Take the listing below and reproduce it in full. Change nothing.

· · · · ·

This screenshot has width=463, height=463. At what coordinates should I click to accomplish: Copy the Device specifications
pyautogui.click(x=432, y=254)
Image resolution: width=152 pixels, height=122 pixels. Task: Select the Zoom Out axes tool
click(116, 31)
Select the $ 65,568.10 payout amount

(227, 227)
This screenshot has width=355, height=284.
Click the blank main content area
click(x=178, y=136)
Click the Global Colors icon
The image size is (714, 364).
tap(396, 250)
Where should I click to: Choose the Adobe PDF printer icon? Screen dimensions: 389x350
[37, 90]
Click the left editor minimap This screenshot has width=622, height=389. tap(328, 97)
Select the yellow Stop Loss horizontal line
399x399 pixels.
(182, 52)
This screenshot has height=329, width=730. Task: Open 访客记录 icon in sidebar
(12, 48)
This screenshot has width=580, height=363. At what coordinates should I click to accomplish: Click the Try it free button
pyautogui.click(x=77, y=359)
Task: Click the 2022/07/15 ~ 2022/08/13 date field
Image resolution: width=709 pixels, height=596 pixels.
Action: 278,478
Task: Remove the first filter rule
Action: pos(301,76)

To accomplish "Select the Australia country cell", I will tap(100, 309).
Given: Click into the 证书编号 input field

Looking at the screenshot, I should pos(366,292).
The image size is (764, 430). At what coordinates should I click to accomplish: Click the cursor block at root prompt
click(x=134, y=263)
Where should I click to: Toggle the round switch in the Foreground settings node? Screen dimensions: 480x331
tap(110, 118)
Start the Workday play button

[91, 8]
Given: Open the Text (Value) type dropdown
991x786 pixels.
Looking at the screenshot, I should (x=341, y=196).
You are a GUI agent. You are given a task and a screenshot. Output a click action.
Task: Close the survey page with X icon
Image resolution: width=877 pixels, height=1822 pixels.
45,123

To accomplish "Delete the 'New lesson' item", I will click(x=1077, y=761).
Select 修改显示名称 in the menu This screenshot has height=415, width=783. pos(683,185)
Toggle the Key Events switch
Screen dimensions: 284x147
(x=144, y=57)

· · · · ·

Output =
This screenshot has width=463, height=463. At what coordinates should I click to accomplish: Copy the Device specifications
pyautogui.click(x=432, y=254)
Image resolution: width=152 pixels, height=122 pixels. Task: Select the Zoom Out axes tool
click(116, 31)
Select the $ 65,568.10 payout amount

(227, 227)
This screenshot has width=355, height=284.
Click the blank main content area
click(x=178, y=136)
Click the Global Colors icon
The image size is (714, 364).
tap(396, 250)
Where should I click to: Choose the Adobe PDF printer icon? Screen dimensions: 389x350
[37, 90]
Click the left editor minimap This screenshot has width=622, height=389. tap(328, 97)
Select the yellow Stop Loss horizontal line
399x399 pixels.
(182, 52)
This screenshot has height=329, width=730. Task: Open 访客记录 icon in sidebar
(12, 48)
This screenshot has width=580, height=363. At what coordinates should I click to accomplish: Click the Try it free button
pyautogui.click(x=77, y=359)
Task: Click the 2022/07/15 ~ 2022/08/13 date field
Image resolution: width=709 pixels, height=596 pixels.
Action: 278,478
Task: Remove the first filter rule
Action: pos(301,76)

To accomplish "Select the Australia country cell", I will tap(100, 309).
Given: Click into the 证书编号 input field

Looking at the screenshot, I should pos(366,292).
The image size is (764, 430). At what coordinates should I click to accomplish: Click the cursor block at root prompt
click(x=134, y=263)
Where should I click to: Toggle the round switch in the Foreground settings node? Screen dimensions: 480x331
tap(110, 118)
Start the Workday play button

[91, 8]
Given: Open the Text (Value) type dropdown
991x786 pixels.
Looking at the screenshot, I should (x=341, y=196).
You are a GUI agent. You are given a task and a screenshot. Output a click action.
Task: Close the survey page with X icon
Image resolution: width=877 pixels, height=1822 pixels.
45,123

To accomplish "Delete the 'New lesson' item", I will click(x=1077, y=761).
Select 修改显示名称 in the menu This screenshot has height=415, width=783. pos(683,185)
Toggle the Key Events switch
Screen dimensions: 284x147
(x=144, y=57)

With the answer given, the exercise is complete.